Do you ever get to the point when you feel like you just can't talk to anyone? That nobody understands?
Your Mother should be the one person you feel closest to, who loves you unconditionally and you can confide in. I don't have that. I know she tries. I stay close to her for only one reason. So I can sleep at night, so I can look at myself in the mirror, so I won't have any regrets. Well, I guess that's more then one reason :)

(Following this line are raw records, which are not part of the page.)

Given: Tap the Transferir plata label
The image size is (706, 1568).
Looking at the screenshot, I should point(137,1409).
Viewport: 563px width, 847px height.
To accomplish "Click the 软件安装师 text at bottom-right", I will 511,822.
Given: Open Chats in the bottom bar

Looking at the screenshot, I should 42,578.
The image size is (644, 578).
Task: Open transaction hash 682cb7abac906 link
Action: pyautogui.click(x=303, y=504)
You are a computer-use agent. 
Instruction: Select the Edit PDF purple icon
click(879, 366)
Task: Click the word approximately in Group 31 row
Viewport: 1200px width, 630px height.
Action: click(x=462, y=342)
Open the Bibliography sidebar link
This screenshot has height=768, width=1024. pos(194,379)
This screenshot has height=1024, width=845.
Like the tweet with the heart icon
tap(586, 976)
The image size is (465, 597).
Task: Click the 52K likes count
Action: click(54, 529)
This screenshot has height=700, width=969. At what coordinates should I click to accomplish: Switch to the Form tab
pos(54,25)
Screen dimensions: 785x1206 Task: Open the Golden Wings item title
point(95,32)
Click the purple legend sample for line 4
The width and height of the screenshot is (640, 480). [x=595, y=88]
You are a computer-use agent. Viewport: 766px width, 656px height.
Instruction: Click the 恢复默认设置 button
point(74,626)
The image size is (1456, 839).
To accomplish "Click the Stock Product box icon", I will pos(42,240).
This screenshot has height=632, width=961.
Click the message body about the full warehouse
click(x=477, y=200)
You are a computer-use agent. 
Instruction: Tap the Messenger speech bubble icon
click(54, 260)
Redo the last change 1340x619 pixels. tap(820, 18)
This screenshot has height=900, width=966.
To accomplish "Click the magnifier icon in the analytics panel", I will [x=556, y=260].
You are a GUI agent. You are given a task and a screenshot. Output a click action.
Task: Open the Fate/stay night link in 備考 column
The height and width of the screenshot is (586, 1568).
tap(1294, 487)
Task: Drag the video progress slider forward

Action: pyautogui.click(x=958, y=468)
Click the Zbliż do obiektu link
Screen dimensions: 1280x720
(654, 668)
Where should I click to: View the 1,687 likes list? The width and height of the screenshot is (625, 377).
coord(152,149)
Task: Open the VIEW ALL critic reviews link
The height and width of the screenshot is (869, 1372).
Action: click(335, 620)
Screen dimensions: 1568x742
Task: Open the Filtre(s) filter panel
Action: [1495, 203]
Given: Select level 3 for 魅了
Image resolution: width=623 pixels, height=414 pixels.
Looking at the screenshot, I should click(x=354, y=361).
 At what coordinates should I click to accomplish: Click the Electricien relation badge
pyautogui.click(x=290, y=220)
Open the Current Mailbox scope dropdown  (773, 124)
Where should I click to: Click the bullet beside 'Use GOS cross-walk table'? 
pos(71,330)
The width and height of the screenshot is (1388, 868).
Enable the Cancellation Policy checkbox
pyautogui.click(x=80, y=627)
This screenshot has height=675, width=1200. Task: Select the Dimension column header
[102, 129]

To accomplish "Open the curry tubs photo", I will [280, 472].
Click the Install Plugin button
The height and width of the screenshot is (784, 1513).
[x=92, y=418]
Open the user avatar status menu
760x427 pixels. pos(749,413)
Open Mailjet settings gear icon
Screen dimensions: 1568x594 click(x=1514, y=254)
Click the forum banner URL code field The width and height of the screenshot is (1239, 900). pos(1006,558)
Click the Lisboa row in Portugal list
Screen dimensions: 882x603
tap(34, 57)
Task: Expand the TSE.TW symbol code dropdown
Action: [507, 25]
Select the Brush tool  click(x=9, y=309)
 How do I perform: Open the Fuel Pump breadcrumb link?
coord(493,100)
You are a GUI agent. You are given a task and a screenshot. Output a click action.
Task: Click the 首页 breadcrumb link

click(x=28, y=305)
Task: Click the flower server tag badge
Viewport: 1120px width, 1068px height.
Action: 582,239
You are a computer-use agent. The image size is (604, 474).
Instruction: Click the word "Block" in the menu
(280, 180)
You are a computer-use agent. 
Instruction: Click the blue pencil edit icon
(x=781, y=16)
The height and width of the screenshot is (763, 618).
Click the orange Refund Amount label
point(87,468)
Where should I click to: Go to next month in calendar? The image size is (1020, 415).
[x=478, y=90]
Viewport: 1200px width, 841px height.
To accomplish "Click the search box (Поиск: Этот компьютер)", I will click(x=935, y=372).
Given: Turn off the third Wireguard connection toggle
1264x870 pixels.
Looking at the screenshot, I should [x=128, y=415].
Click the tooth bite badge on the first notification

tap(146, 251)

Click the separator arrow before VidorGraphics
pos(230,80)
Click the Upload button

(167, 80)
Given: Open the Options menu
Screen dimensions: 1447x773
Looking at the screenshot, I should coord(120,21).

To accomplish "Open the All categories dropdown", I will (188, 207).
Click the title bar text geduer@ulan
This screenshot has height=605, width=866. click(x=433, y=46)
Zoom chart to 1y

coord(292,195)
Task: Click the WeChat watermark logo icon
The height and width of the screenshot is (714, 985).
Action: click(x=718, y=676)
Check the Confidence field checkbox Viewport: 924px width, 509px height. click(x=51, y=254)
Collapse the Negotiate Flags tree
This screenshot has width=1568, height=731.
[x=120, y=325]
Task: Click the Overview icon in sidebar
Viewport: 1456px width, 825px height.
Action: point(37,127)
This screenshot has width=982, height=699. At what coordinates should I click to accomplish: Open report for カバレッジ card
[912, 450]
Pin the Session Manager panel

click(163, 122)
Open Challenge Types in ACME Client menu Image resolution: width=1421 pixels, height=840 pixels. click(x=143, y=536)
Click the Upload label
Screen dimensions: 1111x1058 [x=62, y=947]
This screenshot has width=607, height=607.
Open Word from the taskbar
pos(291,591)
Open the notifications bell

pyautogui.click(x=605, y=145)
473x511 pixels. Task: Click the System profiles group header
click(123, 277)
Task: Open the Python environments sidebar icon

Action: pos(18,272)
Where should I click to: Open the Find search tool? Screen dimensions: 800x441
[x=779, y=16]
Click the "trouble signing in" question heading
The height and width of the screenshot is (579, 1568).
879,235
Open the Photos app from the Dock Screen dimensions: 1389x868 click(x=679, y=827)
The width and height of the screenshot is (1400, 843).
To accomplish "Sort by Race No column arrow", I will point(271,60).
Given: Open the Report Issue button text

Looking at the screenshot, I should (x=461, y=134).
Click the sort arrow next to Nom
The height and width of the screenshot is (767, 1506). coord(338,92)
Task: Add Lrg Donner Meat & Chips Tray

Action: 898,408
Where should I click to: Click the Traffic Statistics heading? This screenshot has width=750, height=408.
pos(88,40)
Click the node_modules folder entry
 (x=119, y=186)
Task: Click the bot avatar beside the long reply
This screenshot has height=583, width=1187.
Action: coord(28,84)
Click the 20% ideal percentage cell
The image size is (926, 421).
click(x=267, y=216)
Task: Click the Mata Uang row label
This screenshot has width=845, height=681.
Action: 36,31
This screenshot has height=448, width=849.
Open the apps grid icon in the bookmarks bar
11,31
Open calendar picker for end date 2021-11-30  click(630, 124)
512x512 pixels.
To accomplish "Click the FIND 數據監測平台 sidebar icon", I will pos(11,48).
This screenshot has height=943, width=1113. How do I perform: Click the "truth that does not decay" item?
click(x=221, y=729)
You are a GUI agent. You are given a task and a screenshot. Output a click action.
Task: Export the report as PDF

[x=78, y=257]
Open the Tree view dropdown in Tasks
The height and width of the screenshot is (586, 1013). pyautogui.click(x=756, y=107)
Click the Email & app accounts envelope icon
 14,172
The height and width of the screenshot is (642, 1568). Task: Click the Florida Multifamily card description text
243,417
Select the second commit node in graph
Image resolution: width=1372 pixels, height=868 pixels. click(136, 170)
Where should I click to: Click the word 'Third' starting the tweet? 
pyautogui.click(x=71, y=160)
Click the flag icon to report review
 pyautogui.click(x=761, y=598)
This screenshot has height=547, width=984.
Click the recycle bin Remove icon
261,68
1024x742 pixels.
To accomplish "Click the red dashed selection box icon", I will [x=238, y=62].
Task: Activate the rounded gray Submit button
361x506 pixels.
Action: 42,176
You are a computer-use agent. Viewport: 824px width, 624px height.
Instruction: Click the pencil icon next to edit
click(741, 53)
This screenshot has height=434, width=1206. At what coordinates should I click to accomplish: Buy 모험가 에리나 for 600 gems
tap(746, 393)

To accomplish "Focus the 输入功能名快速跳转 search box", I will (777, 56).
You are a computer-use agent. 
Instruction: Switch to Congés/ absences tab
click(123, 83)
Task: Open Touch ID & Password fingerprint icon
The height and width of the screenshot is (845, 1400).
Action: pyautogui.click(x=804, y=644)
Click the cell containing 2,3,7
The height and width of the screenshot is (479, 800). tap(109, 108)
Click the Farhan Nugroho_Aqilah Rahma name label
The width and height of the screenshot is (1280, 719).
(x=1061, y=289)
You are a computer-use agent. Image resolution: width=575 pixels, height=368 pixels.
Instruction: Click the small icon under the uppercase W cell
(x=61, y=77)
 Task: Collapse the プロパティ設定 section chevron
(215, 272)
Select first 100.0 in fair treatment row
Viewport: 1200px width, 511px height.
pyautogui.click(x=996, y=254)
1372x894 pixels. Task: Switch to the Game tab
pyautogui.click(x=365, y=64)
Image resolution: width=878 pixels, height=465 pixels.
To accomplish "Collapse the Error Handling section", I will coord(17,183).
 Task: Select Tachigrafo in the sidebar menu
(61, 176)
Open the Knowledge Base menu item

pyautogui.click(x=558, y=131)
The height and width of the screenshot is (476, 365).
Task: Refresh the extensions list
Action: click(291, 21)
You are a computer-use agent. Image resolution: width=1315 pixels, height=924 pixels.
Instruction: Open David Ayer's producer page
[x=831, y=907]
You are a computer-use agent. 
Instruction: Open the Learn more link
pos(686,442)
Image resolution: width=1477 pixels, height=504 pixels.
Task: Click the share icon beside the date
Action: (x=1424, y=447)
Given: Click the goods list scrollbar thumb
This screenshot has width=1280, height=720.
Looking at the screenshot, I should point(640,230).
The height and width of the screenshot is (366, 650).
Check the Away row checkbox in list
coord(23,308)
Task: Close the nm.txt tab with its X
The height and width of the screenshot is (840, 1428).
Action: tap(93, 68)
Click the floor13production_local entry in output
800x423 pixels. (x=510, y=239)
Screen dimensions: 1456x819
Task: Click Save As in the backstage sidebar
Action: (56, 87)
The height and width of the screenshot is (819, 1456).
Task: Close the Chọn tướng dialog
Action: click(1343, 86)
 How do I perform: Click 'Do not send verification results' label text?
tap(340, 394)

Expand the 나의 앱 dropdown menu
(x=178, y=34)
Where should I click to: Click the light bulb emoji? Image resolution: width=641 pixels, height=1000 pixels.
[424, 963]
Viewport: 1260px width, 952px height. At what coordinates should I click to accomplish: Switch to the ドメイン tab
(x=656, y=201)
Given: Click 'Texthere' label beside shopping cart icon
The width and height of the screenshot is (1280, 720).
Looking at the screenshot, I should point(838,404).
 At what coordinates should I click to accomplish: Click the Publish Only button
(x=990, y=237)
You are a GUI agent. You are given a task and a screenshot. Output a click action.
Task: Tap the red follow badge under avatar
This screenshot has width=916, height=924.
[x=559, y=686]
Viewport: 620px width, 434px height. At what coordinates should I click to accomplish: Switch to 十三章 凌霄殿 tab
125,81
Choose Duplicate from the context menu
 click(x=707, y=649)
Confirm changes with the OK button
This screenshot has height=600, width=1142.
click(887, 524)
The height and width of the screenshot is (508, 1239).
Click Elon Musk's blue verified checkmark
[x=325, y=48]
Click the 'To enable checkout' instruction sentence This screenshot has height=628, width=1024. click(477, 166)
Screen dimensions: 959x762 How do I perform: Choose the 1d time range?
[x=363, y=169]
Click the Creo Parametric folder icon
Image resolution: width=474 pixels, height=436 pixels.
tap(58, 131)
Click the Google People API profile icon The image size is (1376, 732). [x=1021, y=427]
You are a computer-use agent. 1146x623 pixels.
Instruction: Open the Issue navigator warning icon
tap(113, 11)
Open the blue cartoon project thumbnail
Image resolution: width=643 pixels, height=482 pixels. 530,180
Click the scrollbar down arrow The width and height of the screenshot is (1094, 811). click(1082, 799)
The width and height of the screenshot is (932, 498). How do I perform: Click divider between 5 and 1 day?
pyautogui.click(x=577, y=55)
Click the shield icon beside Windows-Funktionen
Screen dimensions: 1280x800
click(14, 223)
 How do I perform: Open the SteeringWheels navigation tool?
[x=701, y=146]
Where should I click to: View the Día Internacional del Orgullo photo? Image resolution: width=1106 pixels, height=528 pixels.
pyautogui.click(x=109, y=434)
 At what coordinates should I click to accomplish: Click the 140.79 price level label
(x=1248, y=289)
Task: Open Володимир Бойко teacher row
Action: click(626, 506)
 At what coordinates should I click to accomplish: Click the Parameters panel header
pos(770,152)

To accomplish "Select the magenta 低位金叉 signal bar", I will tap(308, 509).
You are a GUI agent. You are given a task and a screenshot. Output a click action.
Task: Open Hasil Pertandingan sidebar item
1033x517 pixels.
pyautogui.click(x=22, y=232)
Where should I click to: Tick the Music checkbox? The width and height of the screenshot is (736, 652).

She has said all the wrong things for as long as I can remember but it got so much worse (13 years ago) when I came out to her. Like the day I told her that K & I were going to have a ceremony and she said she would rather me marry ANYONE with a penis then marry K. When she said how embarrassed she is because she is the Mother of the drugy and the dyke. (my brother's the drugy). Like the day she told me that Bill offered his sperm to me and when I said we wanted a Mexican donor she then proceeded to offer up Bill's stepson who is 25% Mexican. Of course without thinking of this poor 20 year old kid or my feelings. Or the day when K & I talked about TTC years ago and my Mom said the rest of the family didn't need to know. That her and my Dad would provide anything we needed. No baby shower necessary.
I don't know what made me think of all of this today. Well, I guess I do know. I'm over it. I'm over the people in my life not concerned with how I feel. Not concerned with what they say to me. Not concerned that my life is completely different then everyone else's and not trying to understand that. I'm tired of working so hard and everyone else in my life being completely taken care of.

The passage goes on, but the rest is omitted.